Scientists building the Tree of Life face an overwhelming challenge to categorize phenotypes (e.g., anatomy, physiology) from millions of living and fossil species. This biodiversity challenge far outstrips the capacities of trained scientific experts. Here we explore whether crowdsourcing can be used to collect matrix data on a large scale with the participation of nonexpert students, or "citizen scientists." Crowdsourcing, or data collection by nonexperts, frequently via the internet, has enabled scientists to tackle some large-scale data collection challenges too massive for individuals or scientific teams alone. The quality of work by nonexpert crowds is, however, often questioned and little data have been collected on how such crowds perform on complex tasks such as phylogenetic character coding. We studied a crowd of over 600 nonexperts and found that they could use images to identify anatomical similarity (hypotheses of homology) with an average accuracy of 82% compared with scores provided by experts in the field. This performance pattern held across the Tree of Life, from protists to vertebrates. We introduce a procedure that predicts the difficulty of each character and that can be used to assign harder characters to experts and easier characters to a nonexpert crowd for scoring.

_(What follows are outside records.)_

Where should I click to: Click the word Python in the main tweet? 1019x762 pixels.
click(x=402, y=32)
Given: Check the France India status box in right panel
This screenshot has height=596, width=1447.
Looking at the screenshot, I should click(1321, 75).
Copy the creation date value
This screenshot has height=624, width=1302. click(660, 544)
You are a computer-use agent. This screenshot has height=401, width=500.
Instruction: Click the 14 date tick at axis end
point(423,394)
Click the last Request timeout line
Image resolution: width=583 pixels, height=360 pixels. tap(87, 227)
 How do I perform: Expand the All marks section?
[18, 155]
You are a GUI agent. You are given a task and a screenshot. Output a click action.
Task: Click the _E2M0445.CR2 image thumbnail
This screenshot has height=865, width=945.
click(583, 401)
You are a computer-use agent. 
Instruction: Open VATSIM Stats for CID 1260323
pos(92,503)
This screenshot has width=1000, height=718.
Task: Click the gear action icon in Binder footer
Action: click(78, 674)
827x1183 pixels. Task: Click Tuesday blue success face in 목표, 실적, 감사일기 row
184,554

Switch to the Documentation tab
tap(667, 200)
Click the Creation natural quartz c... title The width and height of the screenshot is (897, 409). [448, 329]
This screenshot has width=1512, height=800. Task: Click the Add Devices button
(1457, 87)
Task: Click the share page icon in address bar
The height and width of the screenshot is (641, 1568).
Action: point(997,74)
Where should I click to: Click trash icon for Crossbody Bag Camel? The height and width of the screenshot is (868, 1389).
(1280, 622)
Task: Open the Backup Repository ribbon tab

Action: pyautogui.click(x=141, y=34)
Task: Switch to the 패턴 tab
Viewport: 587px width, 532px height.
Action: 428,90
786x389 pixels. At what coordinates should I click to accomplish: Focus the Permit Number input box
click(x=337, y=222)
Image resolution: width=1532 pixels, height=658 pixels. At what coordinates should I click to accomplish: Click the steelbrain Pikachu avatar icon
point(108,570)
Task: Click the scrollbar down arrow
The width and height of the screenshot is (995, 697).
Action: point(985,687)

We test this procedure in a controlled experiment comparing crowd scores to those of experts and show that crowds can produce matrices with over 90% of cells scored correctly while reducing the number of cells to be scored by experts by 50%. Preparation time, including image collection and processing, for a crowdsourcing experiment is significant, and does not currently save time of scientific experts overall. However, if innovations in automation or robotics can reduce such effort, then large-scale implementation of our method could greatly increase the collective scientific knowledge of species phenotypes for phylogenetic tree building. For the field of crowdsourcing, we provide a rare study with ground truth, or an experimental control that many studies lack, and contribute new methods on how to coordinate the work of experts and nonexperts. We show that there are important instances in which crowd consensus is not a good proxy for correctness.